We might have made strong claims that Backpack’d structure is efficient. Let’s compare it with other similar data-structures in a toy benchmark.

Given a hundred of vectors of size 3, sum them element-wise and multiply the elements at the end. For V3 defined above, that would be trivially:

benchV3 :: [V3.Vec Double] -> Double
benchV3 = foldl' (*) 1.0 . foldl' (liftA2 (+)) (pure 0.0)

where the right foldl' is over the list, and the left foldl' is over the Vec structure.

We can compare that with using bare lists, and maintaining the length variant. The code is still quite the same. We only change liftA2 to zipWith.

benchList :: [[Double]] -> Double
benchList = foldl' (*) 1.0 . foldl' (zipWith (+)) [0, 0, 0]

Another comparison is with Vec from the vec library. There are two variants, GADT- and data-family-based. We need to cheat a bit and use foldr while folding over vector itself. There is no foldl', as foldr should be as fast when the size is known.

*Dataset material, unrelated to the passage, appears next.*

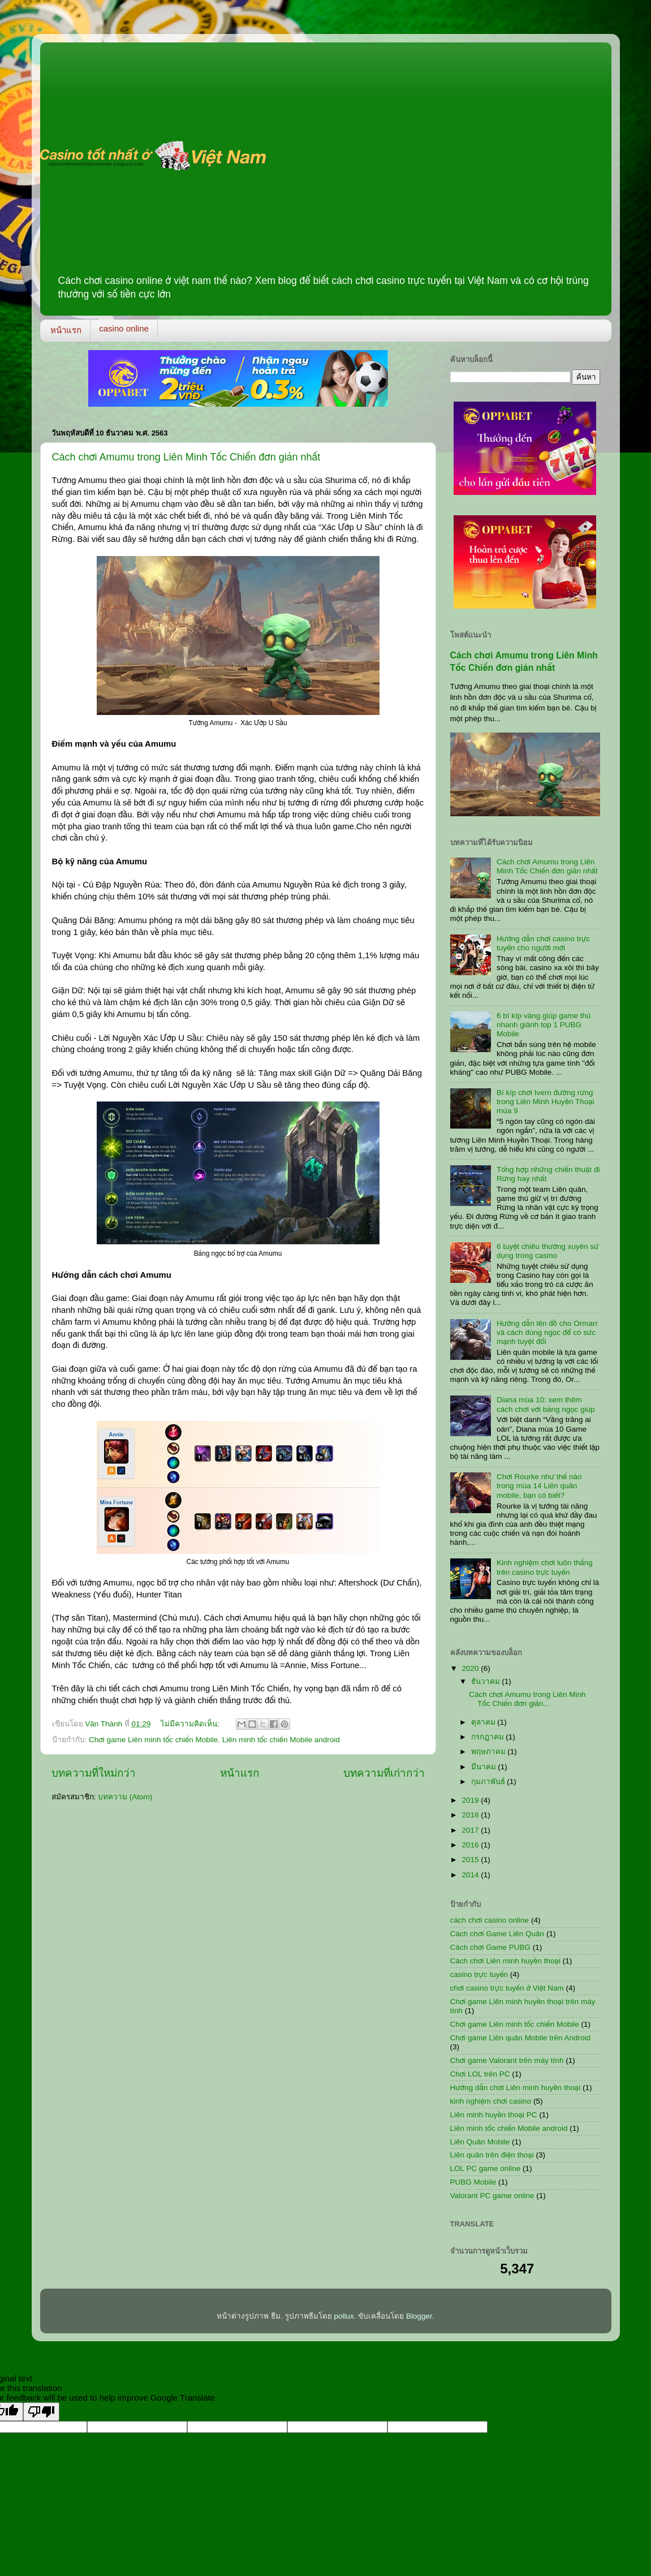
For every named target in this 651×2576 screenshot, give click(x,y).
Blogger (419, 2316)
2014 (471, 1875)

benchGADT :: [GADT Double] -> Double
benchGADT = GADT.foldr (*) 1.0 . foldl' (GADT.zipWith (+)) (pure 0.0)

benchDF :: [DF Double] -> Double
benchDF = DF.foldr (*) 1.0 . foldl' (DF.zipWith (+)) (pure 0.0)

And the final contestant is manually written vector, the definition is straight-forward.

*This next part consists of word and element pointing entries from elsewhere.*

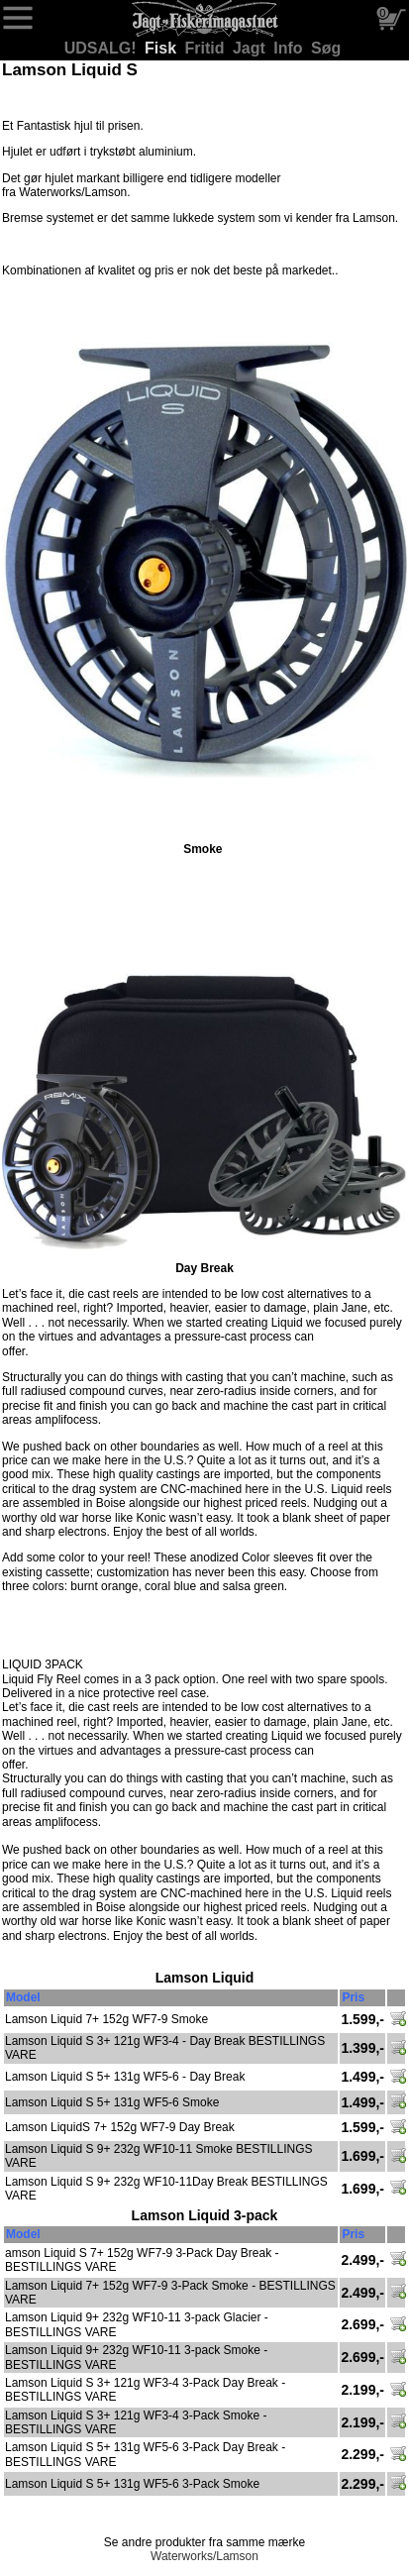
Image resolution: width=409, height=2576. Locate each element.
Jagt (251, 48)
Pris (353, 1997)
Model (23, 1997)
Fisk (162, 48)
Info (290, 48)
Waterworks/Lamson (204, 2556)
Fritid (207, 48)
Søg (326, 48)
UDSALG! (102, 48)
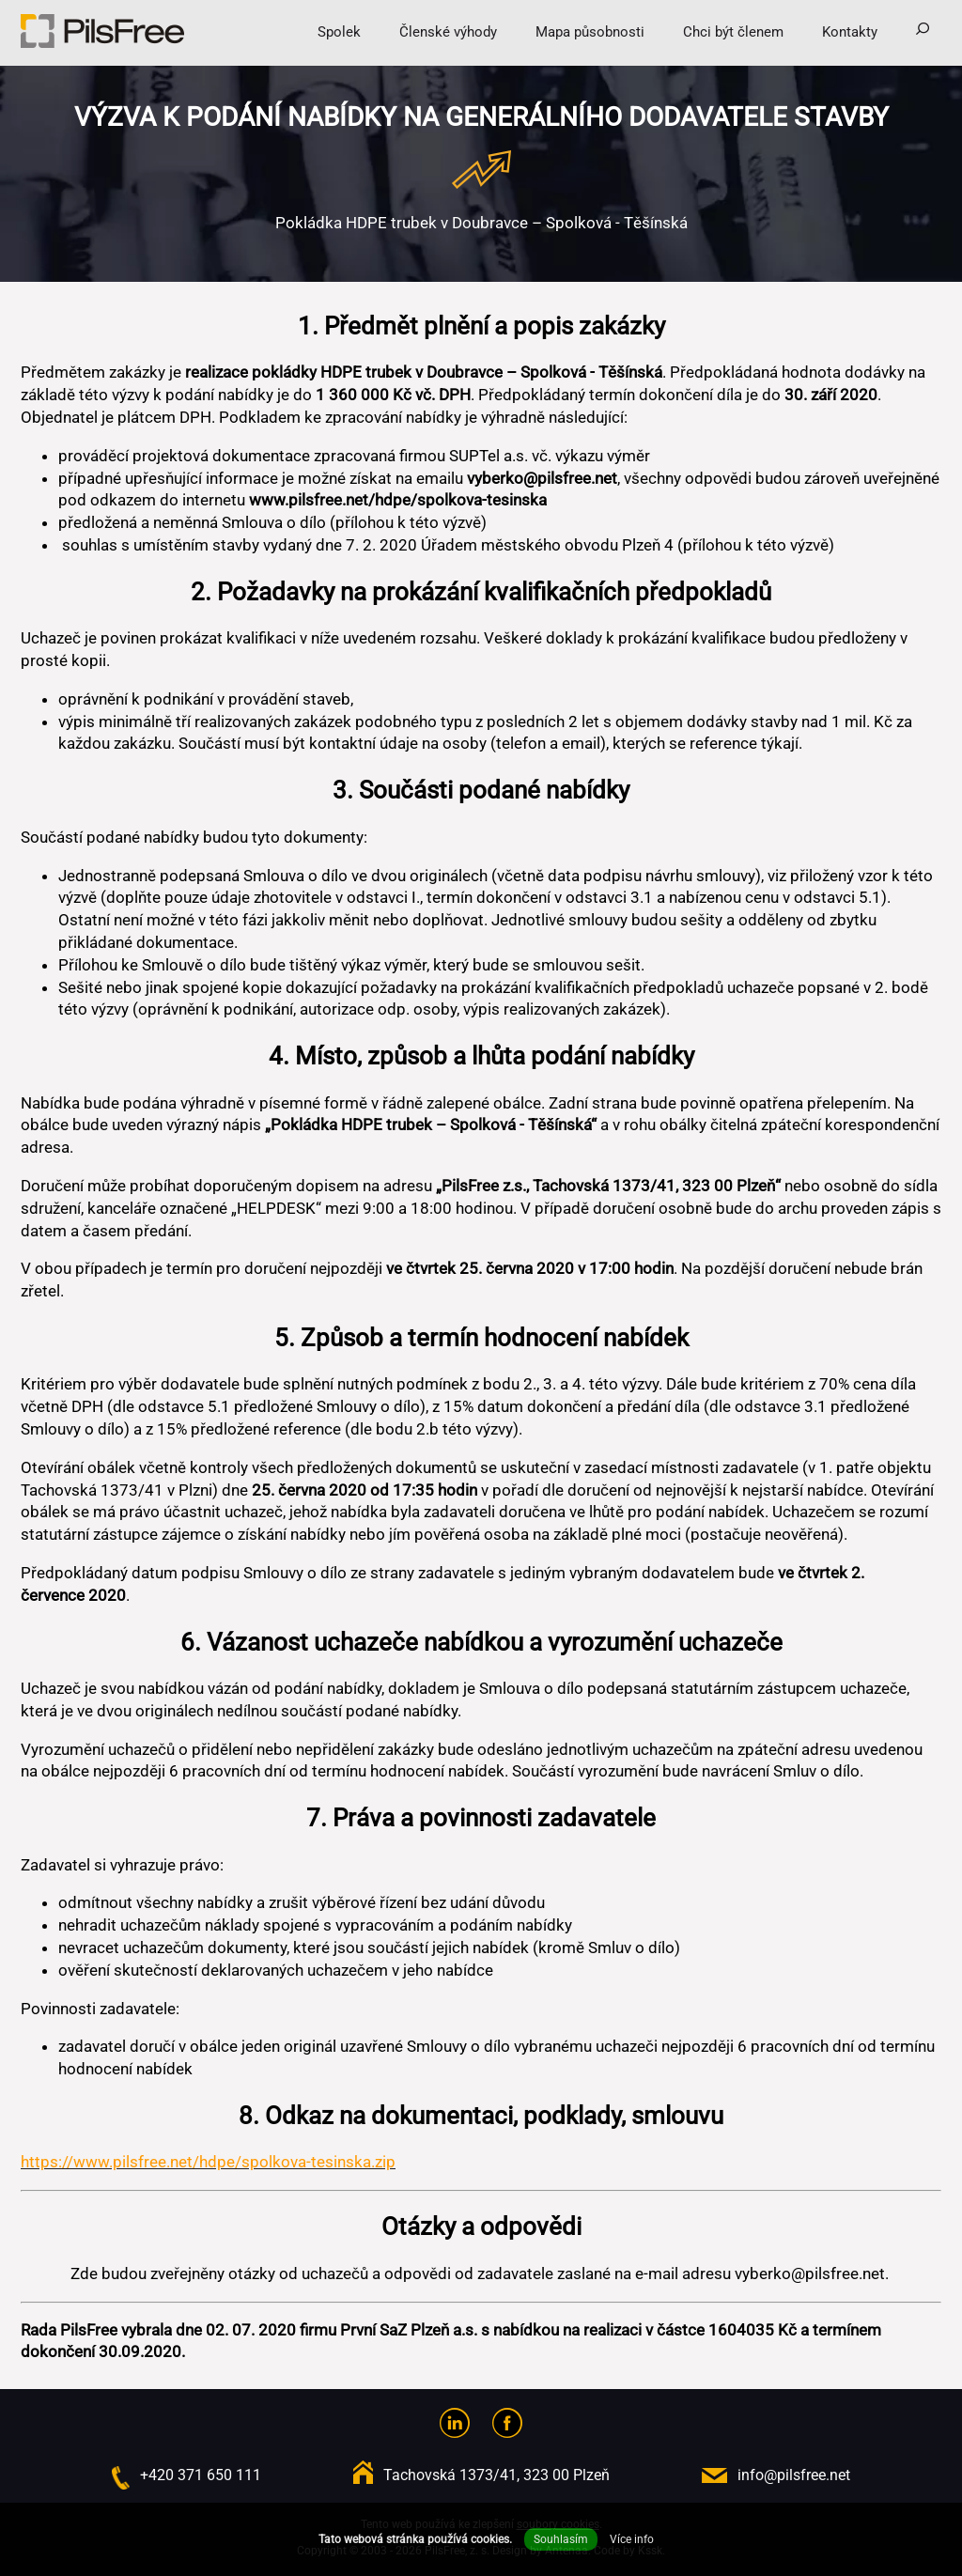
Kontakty (849, 31)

data Manual a = Manual !a !a !a
  deriving (Functor, Foldable, Traversable)

instance Applicative Manual where
    pure x = Manual x x x
    liftA2 f (Manual x1 x2 x3) (Manual y1 y2 y3) =
        Manual (f x1 y1) (f x2 y2) (f x3 y3)

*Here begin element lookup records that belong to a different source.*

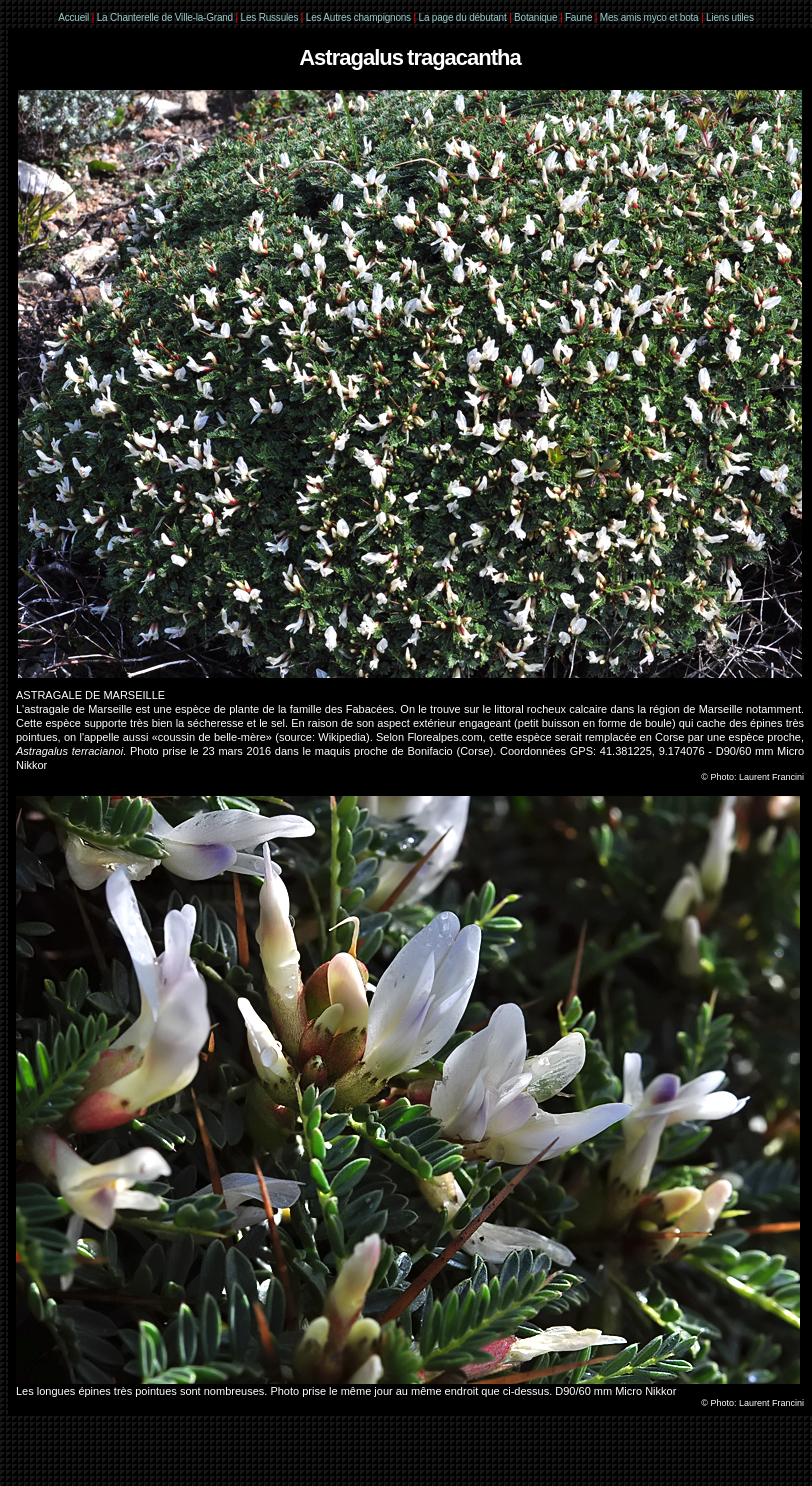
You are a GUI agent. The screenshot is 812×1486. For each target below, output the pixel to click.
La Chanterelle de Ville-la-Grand (166, 17)
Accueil (73, 17)
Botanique (535, 17)
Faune (578, 17)
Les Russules (270, 17)
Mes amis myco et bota (649, 17)
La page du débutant (463, 17)
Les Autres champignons (358, 17)
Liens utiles (730, 17)
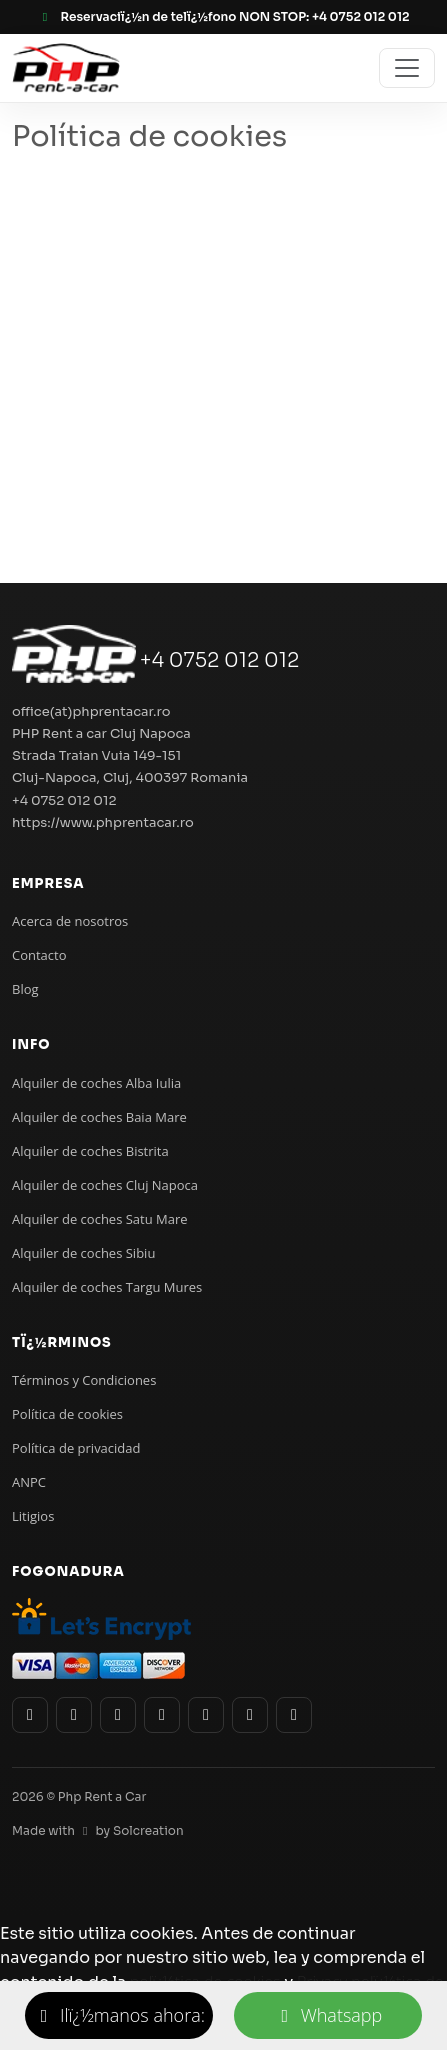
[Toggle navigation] (407, 68)
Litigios (33, 1516)
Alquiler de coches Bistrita (90, 1151)
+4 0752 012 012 (220, 660)
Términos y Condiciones (84, 1380)
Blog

benchManual :: [Manual Double] -> Double
benchManual = foldl' (*) 1.0 . foldl' (liftA2 (+)) (pure 0.0)

Next the results.

Results

The results of criterion benchmarks are below, we can observe the following:

Backpack run takes 500 nanoseconds, this is the baseline.
List version is about 10 times slower. The benchmark is chosen so GHC cannot fuse lists away, we see their costs.
GADT version is a little faster than List version, but still 8x slower than backpack version.
Data-family version is only 35% slower than Backpack, and 6 times faster than GADT version. I suspect that index-driven code-generation just works better for data-families. Note: that backpack and manual version have strict fields, where GADT and data-family version have lazy ones. Maybe the data-family could be made a little faster.
And finally, the manual version … exactly the same performance as with Backpack.

benchmarking Backpack
time                 501.2 ns   (500.9 ns .. 501.5 ns)
                     1.000 R²   (1.000 R² .. 1.000 R²)
mean                 501.3 ns   (501.0 ns .. 501.9 ns)
std dev              1.257 ns   (675.9 ps .. 2.228 ns)

benchmarking List
time                 4.714 μs   (4.710 μs .. 4.719 μs)
                     1.000 R²   (1.000 R² .. 1.000 R²)
mean                 4.724 μs   (4.716 μs .. 4.746 μs)
std dev              41.35 ns   (16.52 ns .. 80.19 ns)

benchmarking GADT
time                 4.023 μs   (4.021 μs .. 4.025 μs)
                     1.000 R²   (1.000 R² .. 1.000 R²)
mean                 4.030 μs   (4.027 μs .. 4.037 μs)
std dev              15.62 ns   (6.974 ns .. 29.17 ns)

benchmarking DF
time                 677.9 ns   (677.3 ns .. 678.7 ns)
                     1.000 R²   (1.000 R² .. 1.000 R²)
mean                 678.7 ns   (677.7 ns .. 680.5 ns)
std dev              4.253 ns   (2.624 ns .. 7.070 ns)

benchmarking Manual
time                 500.8 ns   (498.5 ns .. 505.0 ns)
                     1.000 R²   (0.999 R² .. 1.000 R²)
mean                 500.7 ns   (498.9 ns .. 506.0 ns)
std dev              9.150 ns   (1.279 ns .. 18.06 ns)

Conclusion

We have now seen how one can use Backpack to implement Vec. The approach is different from GADTs and data family way, as the tail can be UNPACKed. One other variant, is to backpack the element, like Key is backpacked in unpacked-containers.

There are non-Backpack implementations of V0 … V4 in linear package. If you’d ever need V5, Backpack approach would give it with less copy & paste. Would you ever need V6?

One downside of Backpack approach is that we have to explicitly instantiate structures. With the GADT or data-family approach, whatever the run-time size argument is, the program will run (maybe very slowly, but still …). With the Backpack approach, there’s some maximum limit determined at compile time, with no way to surpass it at run-time.

The accompanying code for this post is on GitHub at phadej/vec-backpack.